From the forum thread on raising and gathering food below, list every animal the second poster says they hunt.

→ **TEXT TO READ**
/---

# Dang Hillbilly



## big rockpile (Feb 24, 2003)

Ok we have Chickens and Rabbits for meat. Thinking of Calling and hunting ***** and Hogs, Squirrel hunting, killing a few Deer, picking up Snapping Turtles. Then there is the fishing, several varieties, some people turn their nose up to but plenty. All meats covered, several I forgot.

Garden, I have spots of sunshine, either put raised Beds or just dig up a plot. Should be plenty of Veggies. Then several Berries and Fruit Trees.

Can get Firewood on Government Land long as we have Chainsaw and Pickup.

Bulk Store Flour, Salt, Coffee stuff like that.

Just brought up with my wife we know several able Bodied people that just won't do this get Government help, which I can see but seems they are letting a lot of stuff just lay.

big rockpile


----------



## alleyyooper (Apr 22, 2005)

I'm with you all the way but we are called stump jumpers.

Don't have the chickens our selves or rabbits but we trade honey for eggs and stew chickens. Trade honey for fry chickens at another place. Hunt rabbits, squirrels, deer, and coyotes which taste pretty good if fixed properly.

\---

→ **GIVEN INFORMATION**
/---

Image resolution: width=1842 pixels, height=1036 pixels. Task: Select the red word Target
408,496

\---

→ **EXERCISE OUTPUT**
rabbits, squirrels, deer, coyotes